Our onboard computer, the brain, is a sterile environment separated from the immune system by the blood-brain barrier (BBB), which is why it has its own resident immune cells, known as microglia. Microglia arise in the brain during embryonic development to evolve into self-renewing cells in later development and life. Despite this fact, overwhelming research suggests the brain is a part of the immune surveillance network covering the entire body, with it still unclear as to how the central nervous system receives intelligence from the peripheral nervous system.
In addition to microglia, the brain contains sizable numbers of perivascular macrophages and dendritic cells and detectable numbers of peripheral T cells, B cells, as well as natural killer cells, although whether these latter populations are truly brain-resident remains controversial. Now, a study from researchers led by VIB-KU Leuven discovers a population of specialized brain-resident white blood cells in the mouse and human brain, and show that the presence of these lymphocytic cells is essential for normal brain development in mice. The team states these results contribute towards the increasing recognition of the role of circulating immune cells in the brain and their involvement in a range of neurological diseases. The opensource study is published in the journal Cell.
Previous studies show although not widely accepted, there are a growing number of studies suggesting the immune system impacts on behavior. However, to date, white blood cells are implicated in many different neurological disorders, including multiple sclerosis, Alzheimer’s, and Parkinson’s disease or stroke. Notwithstanding the considerable evidence validating this statement, there is still no confirmation that resident white blood cells are also present in healthy brains. The current study demonstrates the absence of a white blood cell, called a T cell, in the brain resulted in microglia remaining suspended between a fetal and an adult developmental state, resulting in defective synaptic pruning and abnormal behavior in mice.
The current study utilizes a combination of imaging, single-cell, and surgical approaches to identify a CD4 T helper cell population in both the mouse and human brain, distinct from circulating CD4 T helper cells. Results show when T helper cells are absent from the mouse brain, microglia remain suspended between a fetal and adult developmental state, suggesting an important role for brain-resident T cells in neurodevelopment possibly mirrored in humans. Data findings show the lack of maturation in the glia produces an excess of immature neuronal synapses and behavioral abnormalities in mice.
The lab states the brain-resident T cell population was derived through differentiation from activated circulatory cells that have reached the CNS, shaped by self-antigen and the microbiome before they reach the BBB. There are now multiple links between the gut microbiota and different neurological conditions without any verified explanations for what connects them their study could clarify. They go on to posit an interaction between circulating peripheral T helper cells and the microbiome, which is then relayed to microglia, is how the peripheral immune system communicates information to the CNS to influence behavior.
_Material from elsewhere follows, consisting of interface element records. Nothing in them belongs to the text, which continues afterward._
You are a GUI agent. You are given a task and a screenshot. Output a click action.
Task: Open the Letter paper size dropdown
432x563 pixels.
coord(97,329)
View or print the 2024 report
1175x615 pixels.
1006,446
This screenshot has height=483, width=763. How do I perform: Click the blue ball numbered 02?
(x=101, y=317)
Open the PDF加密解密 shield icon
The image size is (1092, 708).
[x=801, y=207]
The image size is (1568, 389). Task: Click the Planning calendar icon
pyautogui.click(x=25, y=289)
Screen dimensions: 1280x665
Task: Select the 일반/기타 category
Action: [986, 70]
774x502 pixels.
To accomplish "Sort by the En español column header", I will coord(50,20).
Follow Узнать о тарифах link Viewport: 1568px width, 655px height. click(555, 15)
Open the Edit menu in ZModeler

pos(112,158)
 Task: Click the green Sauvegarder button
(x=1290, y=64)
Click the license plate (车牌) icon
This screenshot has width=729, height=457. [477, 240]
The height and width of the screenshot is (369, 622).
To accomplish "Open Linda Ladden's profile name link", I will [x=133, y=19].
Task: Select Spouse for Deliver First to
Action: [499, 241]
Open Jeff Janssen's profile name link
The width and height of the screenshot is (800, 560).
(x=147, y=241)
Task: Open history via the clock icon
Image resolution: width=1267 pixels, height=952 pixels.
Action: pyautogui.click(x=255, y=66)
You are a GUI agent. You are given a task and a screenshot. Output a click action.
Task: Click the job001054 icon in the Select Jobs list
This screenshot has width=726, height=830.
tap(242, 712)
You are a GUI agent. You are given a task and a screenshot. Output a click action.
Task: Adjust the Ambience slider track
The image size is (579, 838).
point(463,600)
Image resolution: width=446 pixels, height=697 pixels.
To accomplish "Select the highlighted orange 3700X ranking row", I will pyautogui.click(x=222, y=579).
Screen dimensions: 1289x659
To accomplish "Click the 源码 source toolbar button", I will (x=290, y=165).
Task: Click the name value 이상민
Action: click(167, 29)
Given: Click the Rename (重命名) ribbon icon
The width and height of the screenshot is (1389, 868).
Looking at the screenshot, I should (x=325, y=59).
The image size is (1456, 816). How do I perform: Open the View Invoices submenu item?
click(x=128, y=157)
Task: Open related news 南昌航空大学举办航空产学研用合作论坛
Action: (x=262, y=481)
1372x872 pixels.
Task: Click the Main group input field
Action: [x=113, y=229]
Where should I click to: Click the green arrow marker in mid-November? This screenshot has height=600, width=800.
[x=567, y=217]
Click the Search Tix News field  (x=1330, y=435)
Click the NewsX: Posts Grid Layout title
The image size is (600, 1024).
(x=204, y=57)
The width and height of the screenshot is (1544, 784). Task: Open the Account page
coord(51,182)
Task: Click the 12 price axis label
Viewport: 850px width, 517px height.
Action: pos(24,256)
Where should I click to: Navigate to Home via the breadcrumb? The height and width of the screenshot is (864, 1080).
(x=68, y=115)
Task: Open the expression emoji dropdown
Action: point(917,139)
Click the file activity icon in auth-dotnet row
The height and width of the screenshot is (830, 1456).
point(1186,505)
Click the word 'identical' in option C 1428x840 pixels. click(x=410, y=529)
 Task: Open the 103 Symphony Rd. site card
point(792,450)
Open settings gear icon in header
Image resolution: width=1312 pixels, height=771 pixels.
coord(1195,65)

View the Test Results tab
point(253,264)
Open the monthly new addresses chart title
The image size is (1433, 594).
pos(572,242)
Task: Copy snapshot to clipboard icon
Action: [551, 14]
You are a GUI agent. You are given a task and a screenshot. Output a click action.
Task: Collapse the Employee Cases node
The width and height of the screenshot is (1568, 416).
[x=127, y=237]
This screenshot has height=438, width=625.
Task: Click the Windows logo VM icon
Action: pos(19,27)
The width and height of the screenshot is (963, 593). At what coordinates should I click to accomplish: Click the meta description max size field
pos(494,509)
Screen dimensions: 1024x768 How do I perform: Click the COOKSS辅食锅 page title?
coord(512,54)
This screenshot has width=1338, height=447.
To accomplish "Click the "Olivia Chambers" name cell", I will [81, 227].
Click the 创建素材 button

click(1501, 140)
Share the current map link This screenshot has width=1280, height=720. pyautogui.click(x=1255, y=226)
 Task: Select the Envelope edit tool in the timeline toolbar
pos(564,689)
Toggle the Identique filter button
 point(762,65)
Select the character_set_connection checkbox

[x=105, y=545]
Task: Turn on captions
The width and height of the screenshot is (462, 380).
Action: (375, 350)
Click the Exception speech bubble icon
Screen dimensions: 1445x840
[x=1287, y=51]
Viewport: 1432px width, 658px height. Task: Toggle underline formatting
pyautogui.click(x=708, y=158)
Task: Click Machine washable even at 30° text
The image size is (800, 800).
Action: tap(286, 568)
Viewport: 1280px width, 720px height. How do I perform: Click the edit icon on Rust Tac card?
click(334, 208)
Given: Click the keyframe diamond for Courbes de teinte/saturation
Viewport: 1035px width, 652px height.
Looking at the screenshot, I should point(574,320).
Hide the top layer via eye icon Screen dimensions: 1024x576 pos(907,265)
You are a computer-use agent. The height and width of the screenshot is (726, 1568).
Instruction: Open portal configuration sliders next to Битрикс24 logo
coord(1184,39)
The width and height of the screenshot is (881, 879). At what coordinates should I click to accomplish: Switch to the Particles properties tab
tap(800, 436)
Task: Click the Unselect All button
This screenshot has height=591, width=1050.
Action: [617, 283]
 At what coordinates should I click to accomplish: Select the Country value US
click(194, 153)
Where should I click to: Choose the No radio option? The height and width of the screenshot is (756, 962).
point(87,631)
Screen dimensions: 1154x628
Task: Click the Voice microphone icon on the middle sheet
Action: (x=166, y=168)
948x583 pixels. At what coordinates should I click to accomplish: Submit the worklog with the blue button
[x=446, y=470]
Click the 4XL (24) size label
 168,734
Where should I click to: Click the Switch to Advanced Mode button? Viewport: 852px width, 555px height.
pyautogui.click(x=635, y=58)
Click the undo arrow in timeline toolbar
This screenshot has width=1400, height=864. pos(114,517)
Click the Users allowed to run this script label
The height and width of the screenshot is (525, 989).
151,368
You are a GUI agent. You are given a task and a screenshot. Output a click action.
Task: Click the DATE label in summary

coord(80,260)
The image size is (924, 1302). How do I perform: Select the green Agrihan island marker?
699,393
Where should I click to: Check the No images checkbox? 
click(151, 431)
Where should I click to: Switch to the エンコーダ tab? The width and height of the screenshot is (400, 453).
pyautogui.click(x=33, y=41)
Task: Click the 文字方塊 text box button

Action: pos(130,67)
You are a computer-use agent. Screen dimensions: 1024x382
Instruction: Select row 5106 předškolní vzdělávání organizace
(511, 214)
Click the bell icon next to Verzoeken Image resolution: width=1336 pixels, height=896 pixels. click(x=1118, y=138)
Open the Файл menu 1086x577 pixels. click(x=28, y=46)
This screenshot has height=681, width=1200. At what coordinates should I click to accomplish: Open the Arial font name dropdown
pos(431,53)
They conclude the study successfully demonstrates the gut microbiome modifies white blood cells, which then traverse the BBB to act as a ‘letter to the brain’ containing vital information regarding the peripheral immune system.
The team surmises they have identified resident white blood cells in the CNS which are normally found circulating in the peripheral immune system. For the future, the researchers state as humans have a much longer gestation than mice, questions have now arisen concerning when immune cells enter the brain to initiate the inception of microglia.